L’avenir de la proposition de règlement de l’UE sur la restauration de la nature est toujours incertain et il faudra attendre la prochaine session plénière du Parlement européen (10-13 juillet) à Strasbourg pour en connaître le sort. Le Parlement votera aussi le 11 juillet sa position sur la proposition de directive sur les émissions industrielles. Sur ces deux dossiers, l’Espagne espère faire avancer les discussions interinstitutionnelles en vue de les finaliser avant les élections européennes.

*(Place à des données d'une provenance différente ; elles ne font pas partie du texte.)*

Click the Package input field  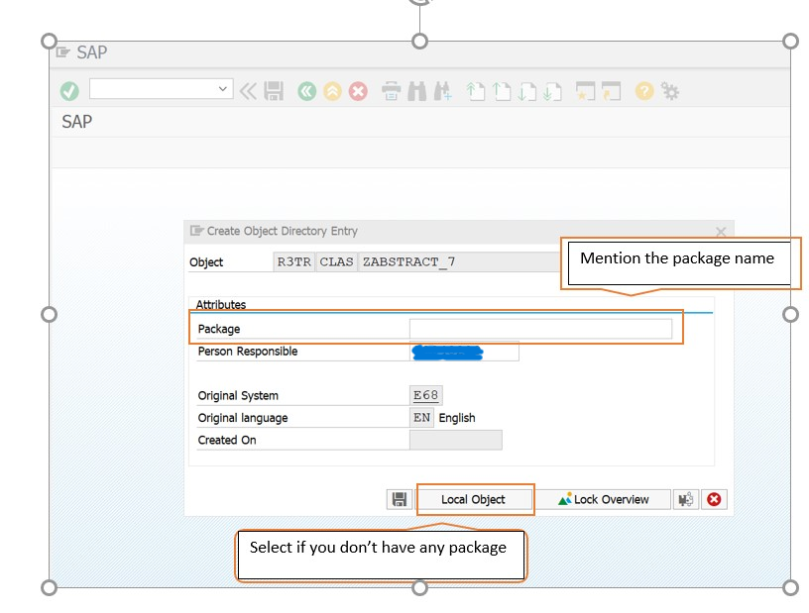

Du côté du commerce, dans son programme, la présidence espagnole veut « donner la priorité à des avancées décisives et définitives dans les accords avec l’Amérique latine et les Caraïbes, comme les accords avec le Chili, le Mexique, le Mercosur et l’accord d’association avec l’Amérique centrale ». Elle aurait souhaité voir les pourparlers se conclure entre l’UE et le Mercosur d’ici au sommet UE/CELAC (17 et 18 juillet à Bruxelles), mais compte tenu des négociations compliquées, l’UE se contente désormais d’attendre « des avancées ». Davantage d’espoir est permis sur les autres accords : la signature de l’accord d’association UE/Chili pourrait avoir lieu fin 2023. Quant à celui avec le Mexique, la présidente de la Commission européenne, Ursula von der Leyen, et le président mexicain, Andrés Manuel López Obrador, ont déclaré vouloir terminer les négociations d’ici fin 2023. La présidence espagnole veut aussi « travailler pour conclure les négociations sur l’accord UE/Australie » et consolider les relations commerciales avec les États-Unis.